[Opening DATA section]
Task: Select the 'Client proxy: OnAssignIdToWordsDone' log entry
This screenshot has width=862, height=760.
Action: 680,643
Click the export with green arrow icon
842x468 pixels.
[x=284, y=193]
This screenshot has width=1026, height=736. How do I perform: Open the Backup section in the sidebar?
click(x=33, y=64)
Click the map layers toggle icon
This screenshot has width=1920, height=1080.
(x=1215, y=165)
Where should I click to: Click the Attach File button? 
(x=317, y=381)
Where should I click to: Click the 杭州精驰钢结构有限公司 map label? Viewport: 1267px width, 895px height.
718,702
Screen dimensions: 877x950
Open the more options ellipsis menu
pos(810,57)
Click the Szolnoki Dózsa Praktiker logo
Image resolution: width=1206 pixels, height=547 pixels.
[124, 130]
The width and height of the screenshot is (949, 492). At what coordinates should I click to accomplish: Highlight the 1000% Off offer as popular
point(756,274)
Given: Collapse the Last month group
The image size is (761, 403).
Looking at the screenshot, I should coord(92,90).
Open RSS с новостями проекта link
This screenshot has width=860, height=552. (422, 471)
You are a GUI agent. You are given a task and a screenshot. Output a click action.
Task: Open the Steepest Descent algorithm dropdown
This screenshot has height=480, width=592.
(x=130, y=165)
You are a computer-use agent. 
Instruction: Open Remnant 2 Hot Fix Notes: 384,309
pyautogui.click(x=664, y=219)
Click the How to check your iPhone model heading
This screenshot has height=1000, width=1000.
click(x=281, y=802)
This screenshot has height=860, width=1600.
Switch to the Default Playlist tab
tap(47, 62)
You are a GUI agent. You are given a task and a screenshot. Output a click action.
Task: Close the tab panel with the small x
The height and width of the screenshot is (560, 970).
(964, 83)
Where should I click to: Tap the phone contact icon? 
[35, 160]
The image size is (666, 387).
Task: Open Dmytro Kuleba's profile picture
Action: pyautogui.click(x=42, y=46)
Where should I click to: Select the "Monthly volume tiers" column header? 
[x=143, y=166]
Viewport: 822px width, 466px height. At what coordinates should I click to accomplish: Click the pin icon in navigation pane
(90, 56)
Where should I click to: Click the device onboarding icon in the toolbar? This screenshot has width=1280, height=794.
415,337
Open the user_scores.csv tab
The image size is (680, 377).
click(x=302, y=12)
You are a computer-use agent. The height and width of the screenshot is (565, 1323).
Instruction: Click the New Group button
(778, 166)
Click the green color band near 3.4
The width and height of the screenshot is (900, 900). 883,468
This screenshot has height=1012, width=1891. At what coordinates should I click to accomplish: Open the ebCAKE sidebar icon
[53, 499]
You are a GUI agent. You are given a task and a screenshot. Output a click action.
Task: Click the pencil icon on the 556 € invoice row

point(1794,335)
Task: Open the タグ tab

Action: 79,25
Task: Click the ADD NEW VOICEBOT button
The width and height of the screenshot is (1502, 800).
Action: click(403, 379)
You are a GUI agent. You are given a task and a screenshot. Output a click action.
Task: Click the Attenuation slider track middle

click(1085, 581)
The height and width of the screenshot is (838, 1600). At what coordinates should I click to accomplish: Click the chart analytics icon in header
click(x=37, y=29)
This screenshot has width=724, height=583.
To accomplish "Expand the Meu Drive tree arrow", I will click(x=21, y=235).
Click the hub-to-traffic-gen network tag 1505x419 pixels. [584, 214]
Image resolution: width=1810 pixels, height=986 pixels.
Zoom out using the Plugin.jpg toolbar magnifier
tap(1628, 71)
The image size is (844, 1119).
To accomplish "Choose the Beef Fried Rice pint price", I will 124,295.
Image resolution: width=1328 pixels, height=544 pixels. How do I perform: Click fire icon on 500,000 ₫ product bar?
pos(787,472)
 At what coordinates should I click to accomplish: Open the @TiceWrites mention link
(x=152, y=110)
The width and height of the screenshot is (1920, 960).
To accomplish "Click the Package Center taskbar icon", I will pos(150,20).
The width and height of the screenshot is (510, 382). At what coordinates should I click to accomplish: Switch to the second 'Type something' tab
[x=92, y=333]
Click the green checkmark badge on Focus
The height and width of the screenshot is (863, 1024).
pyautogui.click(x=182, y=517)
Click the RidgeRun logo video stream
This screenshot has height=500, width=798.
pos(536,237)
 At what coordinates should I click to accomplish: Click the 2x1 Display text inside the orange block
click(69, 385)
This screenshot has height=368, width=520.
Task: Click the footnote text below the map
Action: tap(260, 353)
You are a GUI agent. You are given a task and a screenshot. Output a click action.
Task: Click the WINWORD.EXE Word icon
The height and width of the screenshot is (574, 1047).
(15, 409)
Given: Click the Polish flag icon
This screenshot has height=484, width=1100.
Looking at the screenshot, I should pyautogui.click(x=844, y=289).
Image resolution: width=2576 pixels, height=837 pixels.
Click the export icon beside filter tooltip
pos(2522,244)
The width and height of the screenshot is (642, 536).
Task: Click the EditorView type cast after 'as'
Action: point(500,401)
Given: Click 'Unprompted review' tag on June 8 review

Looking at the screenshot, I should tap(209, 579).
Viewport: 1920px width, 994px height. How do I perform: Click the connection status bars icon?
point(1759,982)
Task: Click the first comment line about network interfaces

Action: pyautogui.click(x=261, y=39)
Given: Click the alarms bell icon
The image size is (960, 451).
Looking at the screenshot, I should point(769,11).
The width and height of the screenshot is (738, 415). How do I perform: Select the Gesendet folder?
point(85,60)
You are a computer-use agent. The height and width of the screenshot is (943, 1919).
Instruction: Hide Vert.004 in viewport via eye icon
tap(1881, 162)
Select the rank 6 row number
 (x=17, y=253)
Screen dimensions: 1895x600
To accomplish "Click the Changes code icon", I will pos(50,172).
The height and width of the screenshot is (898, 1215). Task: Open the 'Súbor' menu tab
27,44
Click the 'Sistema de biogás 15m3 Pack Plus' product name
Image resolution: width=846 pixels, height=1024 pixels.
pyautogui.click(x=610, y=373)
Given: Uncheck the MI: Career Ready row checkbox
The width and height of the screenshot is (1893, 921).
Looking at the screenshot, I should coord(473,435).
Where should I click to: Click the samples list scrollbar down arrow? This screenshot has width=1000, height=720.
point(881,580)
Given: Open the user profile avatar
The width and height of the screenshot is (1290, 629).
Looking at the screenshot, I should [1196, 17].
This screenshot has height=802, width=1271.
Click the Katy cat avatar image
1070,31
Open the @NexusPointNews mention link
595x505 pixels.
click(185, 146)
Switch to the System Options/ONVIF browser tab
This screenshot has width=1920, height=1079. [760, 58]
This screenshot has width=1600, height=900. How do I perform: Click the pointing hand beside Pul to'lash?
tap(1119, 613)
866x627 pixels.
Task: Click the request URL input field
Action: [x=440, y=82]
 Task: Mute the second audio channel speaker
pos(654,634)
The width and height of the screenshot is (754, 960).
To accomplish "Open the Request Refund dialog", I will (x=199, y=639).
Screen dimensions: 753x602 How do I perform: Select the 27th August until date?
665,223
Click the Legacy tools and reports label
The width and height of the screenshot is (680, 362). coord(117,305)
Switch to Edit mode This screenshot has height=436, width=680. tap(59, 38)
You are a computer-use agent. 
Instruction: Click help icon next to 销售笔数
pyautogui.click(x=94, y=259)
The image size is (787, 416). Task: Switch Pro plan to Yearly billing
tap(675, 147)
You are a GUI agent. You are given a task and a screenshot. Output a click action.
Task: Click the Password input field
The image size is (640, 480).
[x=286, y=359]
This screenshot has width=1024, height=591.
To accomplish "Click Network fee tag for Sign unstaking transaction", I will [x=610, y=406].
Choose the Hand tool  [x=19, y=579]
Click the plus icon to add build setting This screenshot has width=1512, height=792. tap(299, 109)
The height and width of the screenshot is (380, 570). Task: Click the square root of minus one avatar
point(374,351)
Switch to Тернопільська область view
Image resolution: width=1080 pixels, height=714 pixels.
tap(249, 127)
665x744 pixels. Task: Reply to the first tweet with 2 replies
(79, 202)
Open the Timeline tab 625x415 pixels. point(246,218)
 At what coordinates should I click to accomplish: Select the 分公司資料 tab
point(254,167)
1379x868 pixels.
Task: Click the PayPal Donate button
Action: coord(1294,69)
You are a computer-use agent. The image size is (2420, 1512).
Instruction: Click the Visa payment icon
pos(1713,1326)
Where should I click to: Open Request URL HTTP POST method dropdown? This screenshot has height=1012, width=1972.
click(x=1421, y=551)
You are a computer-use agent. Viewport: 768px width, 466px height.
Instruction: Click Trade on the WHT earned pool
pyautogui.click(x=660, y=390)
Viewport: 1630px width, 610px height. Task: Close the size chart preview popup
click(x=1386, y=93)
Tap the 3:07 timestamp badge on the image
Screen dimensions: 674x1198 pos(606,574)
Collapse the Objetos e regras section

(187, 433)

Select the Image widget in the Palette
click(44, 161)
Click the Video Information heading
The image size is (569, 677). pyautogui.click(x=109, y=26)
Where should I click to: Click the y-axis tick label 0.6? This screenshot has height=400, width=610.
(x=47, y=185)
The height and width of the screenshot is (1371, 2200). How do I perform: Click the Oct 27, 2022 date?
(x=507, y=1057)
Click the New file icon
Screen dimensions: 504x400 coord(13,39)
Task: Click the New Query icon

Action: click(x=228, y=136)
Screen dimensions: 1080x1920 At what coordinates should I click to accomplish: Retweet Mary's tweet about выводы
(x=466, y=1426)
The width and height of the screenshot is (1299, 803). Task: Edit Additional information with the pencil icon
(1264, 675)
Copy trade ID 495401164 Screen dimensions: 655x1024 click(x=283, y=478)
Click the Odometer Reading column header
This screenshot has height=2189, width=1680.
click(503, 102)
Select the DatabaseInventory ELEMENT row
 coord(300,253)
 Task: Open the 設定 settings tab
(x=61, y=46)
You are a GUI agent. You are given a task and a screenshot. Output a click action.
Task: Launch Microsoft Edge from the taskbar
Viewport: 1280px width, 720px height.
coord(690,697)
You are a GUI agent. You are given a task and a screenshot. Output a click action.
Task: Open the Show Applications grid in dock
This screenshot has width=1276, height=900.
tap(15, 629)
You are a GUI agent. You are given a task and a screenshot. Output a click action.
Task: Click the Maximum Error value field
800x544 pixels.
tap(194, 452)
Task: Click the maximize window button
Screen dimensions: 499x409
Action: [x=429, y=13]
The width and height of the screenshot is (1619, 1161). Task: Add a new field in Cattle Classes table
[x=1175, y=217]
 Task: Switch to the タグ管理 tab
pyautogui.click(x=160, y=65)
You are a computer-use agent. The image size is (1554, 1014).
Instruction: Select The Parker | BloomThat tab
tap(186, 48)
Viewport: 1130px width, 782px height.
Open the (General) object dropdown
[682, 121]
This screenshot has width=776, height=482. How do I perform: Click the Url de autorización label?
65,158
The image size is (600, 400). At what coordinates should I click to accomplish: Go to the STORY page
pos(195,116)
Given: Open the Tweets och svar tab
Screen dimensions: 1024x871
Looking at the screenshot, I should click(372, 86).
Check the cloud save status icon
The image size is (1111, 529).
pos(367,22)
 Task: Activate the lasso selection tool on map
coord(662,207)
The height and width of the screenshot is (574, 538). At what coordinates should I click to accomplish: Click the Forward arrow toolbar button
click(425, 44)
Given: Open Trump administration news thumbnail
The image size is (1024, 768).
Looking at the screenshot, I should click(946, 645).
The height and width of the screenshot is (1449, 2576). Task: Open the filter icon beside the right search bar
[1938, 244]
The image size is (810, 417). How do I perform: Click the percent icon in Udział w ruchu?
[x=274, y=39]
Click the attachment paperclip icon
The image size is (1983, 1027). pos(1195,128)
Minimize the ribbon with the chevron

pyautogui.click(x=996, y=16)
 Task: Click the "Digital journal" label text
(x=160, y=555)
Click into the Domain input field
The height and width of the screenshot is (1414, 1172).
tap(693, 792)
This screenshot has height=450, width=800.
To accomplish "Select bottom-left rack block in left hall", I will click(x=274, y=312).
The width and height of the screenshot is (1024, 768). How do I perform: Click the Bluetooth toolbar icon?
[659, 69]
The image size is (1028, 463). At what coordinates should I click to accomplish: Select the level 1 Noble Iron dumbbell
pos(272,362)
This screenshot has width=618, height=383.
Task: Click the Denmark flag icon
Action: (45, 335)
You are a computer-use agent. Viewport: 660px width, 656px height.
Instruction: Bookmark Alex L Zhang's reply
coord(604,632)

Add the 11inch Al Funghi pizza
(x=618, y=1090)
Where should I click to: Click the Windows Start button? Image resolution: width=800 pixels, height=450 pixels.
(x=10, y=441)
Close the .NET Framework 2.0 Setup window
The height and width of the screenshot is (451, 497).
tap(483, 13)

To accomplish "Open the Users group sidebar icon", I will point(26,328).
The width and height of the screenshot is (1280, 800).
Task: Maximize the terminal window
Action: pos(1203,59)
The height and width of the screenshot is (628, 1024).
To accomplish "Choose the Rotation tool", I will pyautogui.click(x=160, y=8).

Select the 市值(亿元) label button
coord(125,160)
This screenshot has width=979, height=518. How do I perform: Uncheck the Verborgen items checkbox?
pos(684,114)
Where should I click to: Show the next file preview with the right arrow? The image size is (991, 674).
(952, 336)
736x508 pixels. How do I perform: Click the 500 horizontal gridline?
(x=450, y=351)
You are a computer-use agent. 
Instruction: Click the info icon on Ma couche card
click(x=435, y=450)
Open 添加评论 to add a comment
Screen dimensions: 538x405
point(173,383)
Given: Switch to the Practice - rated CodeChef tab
[Closing DATA section]
Please, from the entries above, set down exactly the lines from the one containing "Where should I click to: Select" through the one containing "This screenshot has width=724, height=583.", and only those.

RESPONSE:
Where should I click to: Select the "Monthly volume tiers" column header? 
[x=143, y=166]
Viewport: 822px width, 466px height. At what coordinates should I click to accomplish: Click the pin icon in navigation pane
(90, 56)
Where should I click to: Click the device onboarding icon in the toolbar? This screenshot has width=1280, height=794.
415,337
Open the user_scores.csv tab
The image size is (680, 377).
click(x=302, y=12)
You are a computer-use agent. The height and width of the screenshot is (565, 1323).
Instruction: Click the New Group button
(778, 166)
Click the green color band near 3.4
The width and height of the screenshot is (900, 900). 883,468
This screenshot has height=1012, width=1891. At what coordinates should I click to accomplish: Open the ebCAKE sidebar icon
[53, 499]
You are a GUI agent. You are given a task and a screenshot. Output a click action.
Task: Click the pencil icon on the 556 € invoice row

point(1794,335)
Task: Open the タグ tab

Action: 79,25
Task: Click the ADD NEW VOICEBOT button
The width and height of the screenshot is (1502, 800).
Action: click(403, 379)
You are a GUI agent. You are given a task and a screenshot. Output a click action.
Task: Click the Attenuation slider track middle

click(1085, 581)
The height and width of the screenshot is (838, 1600). At what coordinates should I click to accomplish: Click the chart analytics icon in header
click(x=37, y=29)
This screenshot has width=724, height=583.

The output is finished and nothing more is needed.